Puppies in the 8 weeks ‑4.5 month stage are growing quickly, but mentally are very immature with a very short attention span. They still retain a high level of dependency on their owners which translates to a desire to please. At this stage this willingness makes it fairly easy to train the basic commands, and an excellent time to set the ground rules for what you expect down the road. You need to clearly establish the house rules now to be effective later. Often, the puppy will challenge the youngest and smallest in the house and they tend to see them as playmates. Teaching young children how to handle the pup respectfully is very important — they’re not stuffed animals!
Behaviors that are totally common in puppies might seem cute now, but will not be as endearing in an adult dog. It is best to manage them now before they become ingrained. Behavior such as begging, nipping and chewing in play, jumping up and getting on the furniture are normal concerns – but they can translate into big problems down the road. Set out your house rules consistently and show your puppy positive alternative behaviors, such as redirecting to a soft floppy toy when they want to grab your pantleg.
All training is cumulative – even small activities can help improve the total learning of your dog. Training a dog to come when called is not just about them understanding what the command “come” means, but knowing that they will be rewarded when they listen to you.
Puppies are not good at policing themselves – they naturally need to chew, may not have excellent bladder control yet and don’t have a clear understanding of what is yours or theirs. Therefore, it is important to limit your puppy’s range both when you’re at home and when you’re away.
Crate training can be very effective for this when done humanely, and can be the difference between coming home to a puppy who you are as happy to see as they are to see you. Accidents from too much room to roam are going to happen in a young dog – and it is up to the owner to help the puppy be successful. Baby gates to control the amount of freedom your puppy has are an excellent means of letting the dog be with the family while not allowing them to wander out of sight and get in trouble.

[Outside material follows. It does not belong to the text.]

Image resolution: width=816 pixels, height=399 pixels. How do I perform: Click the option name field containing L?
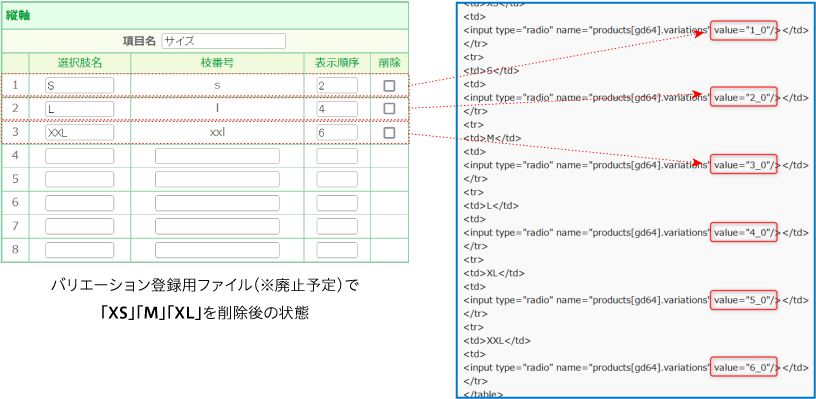point(79,109)
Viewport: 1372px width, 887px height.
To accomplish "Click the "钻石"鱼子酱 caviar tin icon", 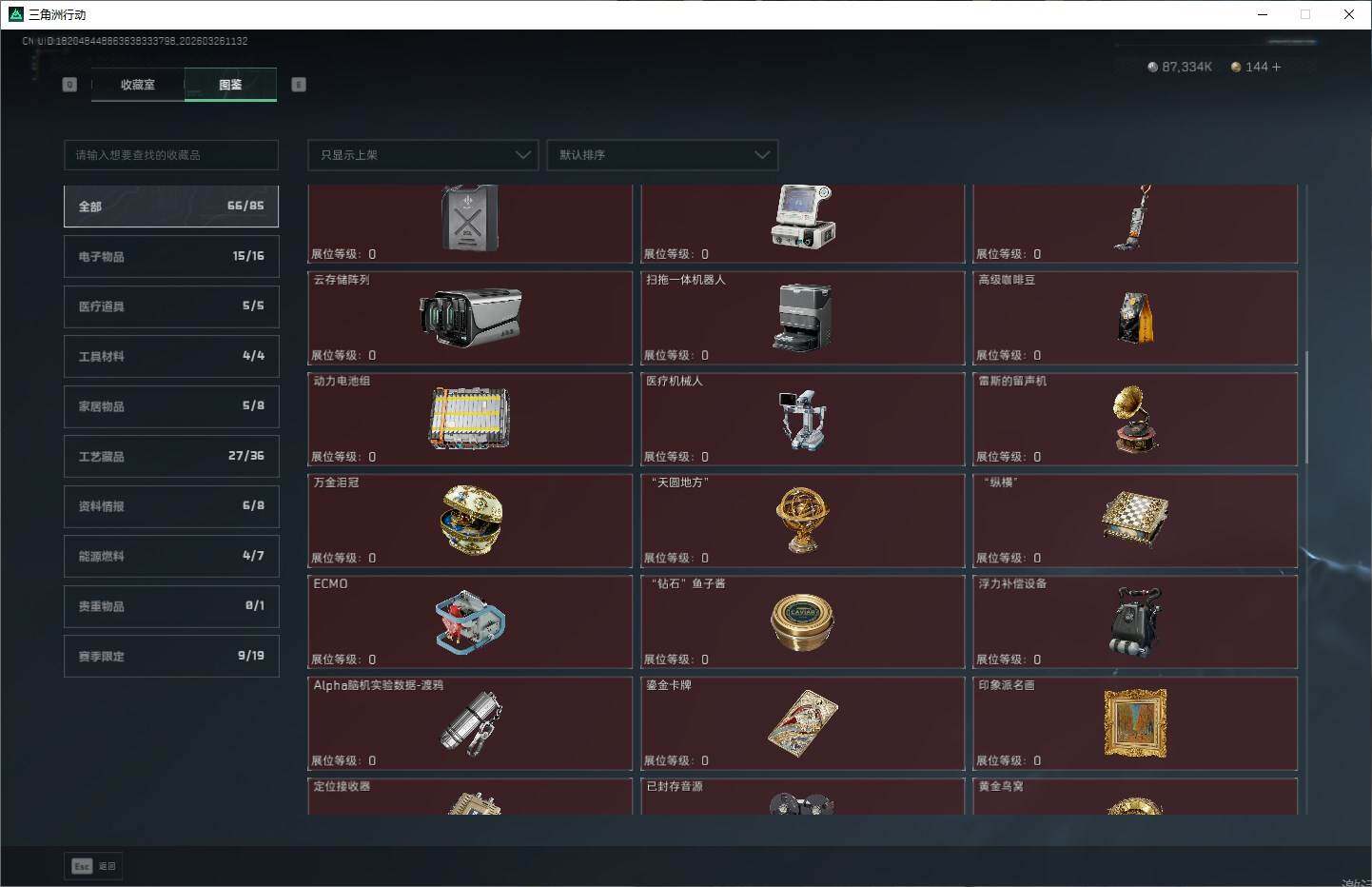I will tap(803, 621).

Long days at home alone can be just too much for a puppy, and if given a chance they will look for ways to entertain themselves that might not be so acceptable to you. A “safe” room, such as a laundry or fenced off basement area, can be an ideal alternative to a crate. You can leave toys, a chew bones and maybe a corner with pee pad/paper if you have to be away for too long. This way you can possibly crate at night and have a safe space for the puppy during the day – or vice-versa. The general rule of thumb is that a puppy can only be successful at housetraining for as many hours as they are months old. When they’re up and actively playing though, 30 to 45 minutes is appropriate. Working towards helping your dog be successful at being alone is very important in how your relationship develops.